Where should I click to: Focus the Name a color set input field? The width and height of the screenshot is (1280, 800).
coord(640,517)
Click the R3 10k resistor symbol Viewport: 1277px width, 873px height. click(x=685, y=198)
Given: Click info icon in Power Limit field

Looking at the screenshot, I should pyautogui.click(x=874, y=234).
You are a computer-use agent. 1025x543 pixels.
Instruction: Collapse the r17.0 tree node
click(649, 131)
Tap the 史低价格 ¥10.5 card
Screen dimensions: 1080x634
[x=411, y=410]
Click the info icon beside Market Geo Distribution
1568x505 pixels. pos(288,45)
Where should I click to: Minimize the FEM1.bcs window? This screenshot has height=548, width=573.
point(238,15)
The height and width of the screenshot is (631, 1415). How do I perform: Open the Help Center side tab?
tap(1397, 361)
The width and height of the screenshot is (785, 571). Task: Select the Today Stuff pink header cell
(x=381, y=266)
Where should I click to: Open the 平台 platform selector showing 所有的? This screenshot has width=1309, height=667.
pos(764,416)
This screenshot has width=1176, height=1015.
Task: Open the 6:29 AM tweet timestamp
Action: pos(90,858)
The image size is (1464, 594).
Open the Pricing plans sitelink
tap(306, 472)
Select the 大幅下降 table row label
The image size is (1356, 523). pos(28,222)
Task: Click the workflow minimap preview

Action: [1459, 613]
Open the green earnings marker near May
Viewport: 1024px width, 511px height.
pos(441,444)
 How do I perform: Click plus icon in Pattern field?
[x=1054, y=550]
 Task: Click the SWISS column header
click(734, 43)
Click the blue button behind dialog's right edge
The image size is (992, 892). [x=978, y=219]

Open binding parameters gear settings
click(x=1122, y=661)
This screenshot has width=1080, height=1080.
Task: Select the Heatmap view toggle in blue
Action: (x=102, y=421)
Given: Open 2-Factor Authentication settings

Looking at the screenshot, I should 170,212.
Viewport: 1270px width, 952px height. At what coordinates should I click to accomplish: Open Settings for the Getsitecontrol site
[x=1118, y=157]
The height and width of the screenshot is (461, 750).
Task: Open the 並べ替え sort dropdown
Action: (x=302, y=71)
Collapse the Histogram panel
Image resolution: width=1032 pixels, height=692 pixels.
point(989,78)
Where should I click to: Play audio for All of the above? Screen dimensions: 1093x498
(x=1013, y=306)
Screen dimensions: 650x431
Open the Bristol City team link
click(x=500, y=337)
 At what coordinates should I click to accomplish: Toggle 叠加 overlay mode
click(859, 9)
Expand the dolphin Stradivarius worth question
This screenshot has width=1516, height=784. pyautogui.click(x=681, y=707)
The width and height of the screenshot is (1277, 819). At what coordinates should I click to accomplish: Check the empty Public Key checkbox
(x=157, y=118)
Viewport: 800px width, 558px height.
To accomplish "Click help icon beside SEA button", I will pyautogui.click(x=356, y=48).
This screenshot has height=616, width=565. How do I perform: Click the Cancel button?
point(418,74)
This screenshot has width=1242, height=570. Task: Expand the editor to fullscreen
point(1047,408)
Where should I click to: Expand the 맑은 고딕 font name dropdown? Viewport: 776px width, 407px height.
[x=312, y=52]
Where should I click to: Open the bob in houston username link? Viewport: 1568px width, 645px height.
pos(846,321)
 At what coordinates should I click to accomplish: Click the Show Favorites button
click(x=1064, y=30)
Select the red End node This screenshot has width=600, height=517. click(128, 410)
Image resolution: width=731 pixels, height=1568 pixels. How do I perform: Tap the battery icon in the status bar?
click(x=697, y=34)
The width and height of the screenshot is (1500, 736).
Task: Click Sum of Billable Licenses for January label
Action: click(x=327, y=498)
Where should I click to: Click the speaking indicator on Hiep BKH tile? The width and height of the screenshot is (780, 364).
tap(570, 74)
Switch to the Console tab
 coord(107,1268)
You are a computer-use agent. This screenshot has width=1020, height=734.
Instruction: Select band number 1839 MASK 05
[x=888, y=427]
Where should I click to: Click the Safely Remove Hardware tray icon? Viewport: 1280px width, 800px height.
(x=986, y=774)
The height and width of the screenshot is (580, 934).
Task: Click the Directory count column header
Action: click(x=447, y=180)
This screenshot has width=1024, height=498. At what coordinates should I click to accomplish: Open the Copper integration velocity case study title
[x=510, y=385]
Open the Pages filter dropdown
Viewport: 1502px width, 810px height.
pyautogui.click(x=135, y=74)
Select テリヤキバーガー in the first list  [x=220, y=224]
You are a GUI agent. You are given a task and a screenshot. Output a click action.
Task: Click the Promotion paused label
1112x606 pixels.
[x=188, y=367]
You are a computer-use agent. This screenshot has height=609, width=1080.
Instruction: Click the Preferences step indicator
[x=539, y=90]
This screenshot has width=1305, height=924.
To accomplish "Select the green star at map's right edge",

* * * * * * * * *

**Work instruction**
Find the string "computer" in the listing and return every line that holds it.

**Expected output**
You are a computer-use agent. 1025x543 pixels.
You are a computer-use agent. This screenshot has width=1020, height=734.
You are a computer-use agent. This screenshot has height=609, width=1080.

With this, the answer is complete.